# Range bag from Home Depot



## Bob Wright (May 10, 2006)

I found a very good tool bag at Home Depot. It has outside pockets, and a telescoping handle and wheels so it can be towed like the dainties at the airport. I can get my ear muffs, tool kit, paper towels and hand cleaner along with three sixshooters and about 400 rounds of ammunition. And, if I want to, I can squeeze in a J Frame Smith.

Bob Wright


----------



## Richard (May 8, 2006)

Is it possible to see a picture of the bag? Thanks in advance and regards, Richard :-D


----------



## spacedoggy (May 11, 2006)

Can you give us more info on it. I'm looking for something like that.


----------



## spacedoggy (May 11, 2006)

I just went to Home Depot and found this. I have a bad back so this is perfect. It only cost 30 buck and will hold six or more pistols and ammo. Great idea Bob, my back thanks you too.


----------



## Richard (May 8, 2006)

spacedoggy, thanks for ther photos. I owe you. Regards, Richard :-D


----------



## Shipwreck (Jan 26, 2006)

Damn, think that's big enough 

Well, I went shooting again yesterday afternoon. I really like my S&W range bag


----------



## Vom Kriege (May 5, 2006)

Thanks for the tip.


----------



## spacedoggy (May 11, 2006)

I take 6 to 8 pistols when I shoot. When I get home to clean them I always ask myself why. I like to spend 2 to three hours at the range.


----------



## scooter (May 9, 2006)

Here is another alternative.... http://www.sportsmansguide.com/cb/cb.asp?a=213589
I got mine a couple of weks ago and its a lot better quality than I expected for the price :!: :!:


----------



## Shipwreck (Jan 26, 2006)

spacedoggy said:


> I take 6 to 8 pistols when I shoot. When I get home to clean them I always ask myself why. I like to spend 2 to three hours at the range.
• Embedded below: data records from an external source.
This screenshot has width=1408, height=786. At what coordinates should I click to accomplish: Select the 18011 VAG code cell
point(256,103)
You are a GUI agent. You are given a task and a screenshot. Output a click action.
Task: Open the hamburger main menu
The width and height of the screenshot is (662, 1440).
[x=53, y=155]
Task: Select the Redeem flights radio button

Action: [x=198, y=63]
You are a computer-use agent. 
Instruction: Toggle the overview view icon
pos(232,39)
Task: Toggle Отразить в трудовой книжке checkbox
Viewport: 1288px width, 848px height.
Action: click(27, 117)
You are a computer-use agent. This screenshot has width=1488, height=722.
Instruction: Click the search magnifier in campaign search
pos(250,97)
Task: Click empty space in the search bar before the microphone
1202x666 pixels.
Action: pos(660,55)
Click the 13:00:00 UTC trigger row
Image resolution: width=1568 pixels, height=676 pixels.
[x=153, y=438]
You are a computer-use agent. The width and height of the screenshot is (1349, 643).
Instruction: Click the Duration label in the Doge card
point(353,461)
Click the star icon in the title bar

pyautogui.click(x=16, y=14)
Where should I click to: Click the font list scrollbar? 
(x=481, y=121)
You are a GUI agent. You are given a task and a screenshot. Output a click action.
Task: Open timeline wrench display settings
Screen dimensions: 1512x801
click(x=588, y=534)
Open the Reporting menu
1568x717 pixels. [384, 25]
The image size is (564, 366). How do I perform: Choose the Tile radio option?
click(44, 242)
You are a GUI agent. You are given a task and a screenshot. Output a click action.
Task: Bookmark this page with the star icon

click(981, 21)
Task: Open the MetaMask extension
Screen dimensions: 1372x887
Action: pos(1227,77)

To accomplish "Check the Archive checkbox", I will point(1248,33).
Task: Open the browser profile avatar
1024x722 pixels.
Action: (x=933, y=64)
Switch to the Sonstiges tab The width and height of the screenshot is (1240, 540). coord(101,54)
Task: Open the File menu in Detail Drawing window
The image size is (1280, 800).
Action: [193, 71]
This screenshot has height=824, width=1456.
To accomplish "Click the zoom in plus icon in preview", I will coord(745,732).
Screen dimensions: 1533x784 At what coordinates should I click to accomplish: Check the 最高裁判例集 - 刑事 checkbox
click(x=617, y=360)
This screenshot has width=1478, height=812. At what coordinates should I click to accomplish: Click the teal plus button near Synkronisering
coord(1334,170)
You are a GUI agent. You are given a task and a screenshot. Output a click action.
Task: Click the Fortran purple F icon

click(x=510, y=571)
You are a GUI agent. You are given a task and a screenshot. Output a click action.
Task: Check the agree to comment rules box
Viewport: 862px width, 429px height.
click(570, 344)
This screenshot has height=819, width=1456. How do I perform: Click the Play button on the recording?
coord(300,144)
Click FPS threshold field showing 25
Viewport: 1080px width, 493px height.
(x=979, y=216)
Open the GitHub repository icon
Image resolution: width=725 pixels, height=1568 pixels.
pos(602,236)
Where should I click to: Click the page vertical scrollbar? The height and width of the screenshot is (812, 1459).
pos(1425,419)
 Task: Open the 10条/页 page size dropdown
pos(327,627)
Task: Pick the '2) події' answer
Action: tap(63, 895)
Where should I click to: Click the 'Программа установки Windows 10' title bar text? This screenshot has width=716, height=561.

I rarely ever go w/ more than 2 - I took 3 the time I took my wife shooting. It takes me a few rounds to get back into the zone if I change guns.


----------



## spacedoggy (May 11, 2006)

Most of them are 22's. I always shoot my primary then maybe another one and then I sit back and shoot 22's. Yesterday I took my boy's and three hundred dollar later in ammo they wanted to go home. Thank God.


----------